## BEGIN Text
Grand Cayman’s most obnoxious problems — our out-of-control garbage situation and runaway feral dog population — may actually be one and the same.
That’s according to a pair of prominent canine scientists featured recently in The New York Times.
The association rings true to us. Generally speaking, an animal population requires a couple of things for survival: habitat and food.
With wide expanses of bush and unprotected rubbish bins on every corner — not to mention litter strewn on the roadside, residences that welcome in “part-time pets” at night, and the mountain of solid waste at the George Town Landfill — Grand Cayman is a practical paradise for “village dogs,” or what scientists Raymond and Lorna Coppinger describe as “superbly adapted scavengers.”
The Coppingers have spent decades studying these waste-dependent creatures, to the point of arriving at mathematical certainties. “The number of dogs that can survive in a city or a neighborhood or at a dump is determined by the available garbage. The Coppingers calculated that in the tropics it takes about 100 people to produce enough garbage to support seven free-living dogs,” according to the Times.
Extrapolating that to Grand Cayman and its 60,000 human residents (and factoring in garbage from our tourists and cruise visitors), that means our island could probably support a “village dog” population of 10,000 or more.
## END Text
## BEGIN Given entries
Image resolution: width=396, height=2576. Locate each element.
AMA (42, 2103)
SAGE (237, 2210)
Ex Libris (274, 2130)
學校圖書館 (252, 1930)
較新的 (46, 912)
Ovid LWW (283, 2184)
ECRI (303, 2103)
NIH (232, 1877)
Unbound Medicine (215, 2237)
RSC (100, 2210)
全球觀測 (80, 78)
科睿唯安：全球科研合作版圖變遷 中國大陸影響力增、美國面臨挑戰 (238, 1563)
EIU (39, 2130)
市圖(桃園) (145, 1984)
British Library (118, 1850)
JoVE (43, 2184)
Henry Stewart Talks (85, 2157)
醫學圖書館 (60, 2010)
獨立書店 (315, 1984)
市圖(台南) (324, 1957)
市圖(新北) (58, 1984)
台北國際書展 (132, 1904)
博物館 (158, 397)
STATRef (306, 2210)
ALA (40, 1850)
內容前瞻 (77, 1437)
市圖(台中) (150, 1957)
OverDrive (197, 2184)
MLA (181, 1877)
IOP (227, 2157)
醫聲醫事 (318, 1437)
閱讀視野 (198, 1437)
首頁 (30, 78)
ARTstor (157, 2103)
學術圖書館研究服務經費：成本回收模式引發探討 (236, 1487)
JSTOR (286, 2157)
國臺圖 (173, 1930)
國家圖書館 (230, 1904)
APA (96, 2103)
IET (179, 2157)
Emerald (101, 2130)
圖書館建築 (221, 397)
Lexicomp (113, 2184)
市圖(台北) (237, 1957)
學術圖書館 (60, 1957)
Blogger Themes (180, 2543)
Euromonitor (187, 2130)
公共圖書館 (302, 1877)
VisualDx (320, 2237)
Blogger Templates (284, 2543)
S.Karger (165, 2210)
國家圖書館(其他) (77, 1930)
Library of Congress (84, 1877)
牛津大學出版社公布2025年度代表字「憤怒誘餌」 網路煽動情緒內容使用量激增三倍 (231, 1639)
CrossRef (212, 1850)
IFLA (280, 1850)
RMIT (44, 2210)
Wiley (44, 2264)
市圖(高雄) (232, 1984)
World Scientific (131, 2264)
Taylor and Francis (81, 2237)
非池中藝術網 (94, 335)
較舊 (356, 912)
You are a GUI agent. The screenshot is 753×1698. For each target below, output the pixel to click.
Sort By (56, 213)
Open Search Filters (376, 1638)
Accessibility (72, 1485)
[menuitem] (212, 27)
## END Given entries
=== Given instruction 1 ===
In the editorial on Grand Cayman's feral dogs, how many people does it take in the tropics to produce enough garbage to support seven free-living dogs?
=== Given instruction 2 ===
Translate this sentence from the feral dog editorial into Spanish: "Generally speaking, an animal population requires a couple of things for survival: habitat and food."
=== Given instruction 3 ===
Carry the editorial on Grand Cayman's garbage and feral dogs forward from its last sentence.
None of the work here uses the rows.

=== Task result 1 ===
About 100 people.

=== Task result 2 ===
En términos generales, una población animal necesita un par de cosas para sobrevivir: hábitat y alimento.

=== Task result 3 ===
The dogs that interest the Coppingers “are not mongrels or strays,” but are largely autonomous animals with their own social behaviors. “They have remarkably varied connections to human beings. Some live completely on their own at dumps. Some are neighborhood dogs, recognized and perhaps given handouts by people who live in a certain area. Others may feed and breed on their own, but spend nights at the homes of people,” according to the Times.
These free-breeding dogs outnumber “pet dogs” by three to one, globally. Out of the estimated 1 billion dogs on Earth, some 250 million are pets, and some 750 million are dogs that, as the Times puts it, “don’t have flea collars.”
Those 750 million dogs across the world have much in common with our very own “Cayman mutts,” and we’re not just referring to their lifestyle. “[I]n the tropics … a 30-pound, lion-colored dog is the norm,” Raymond Coppinger said.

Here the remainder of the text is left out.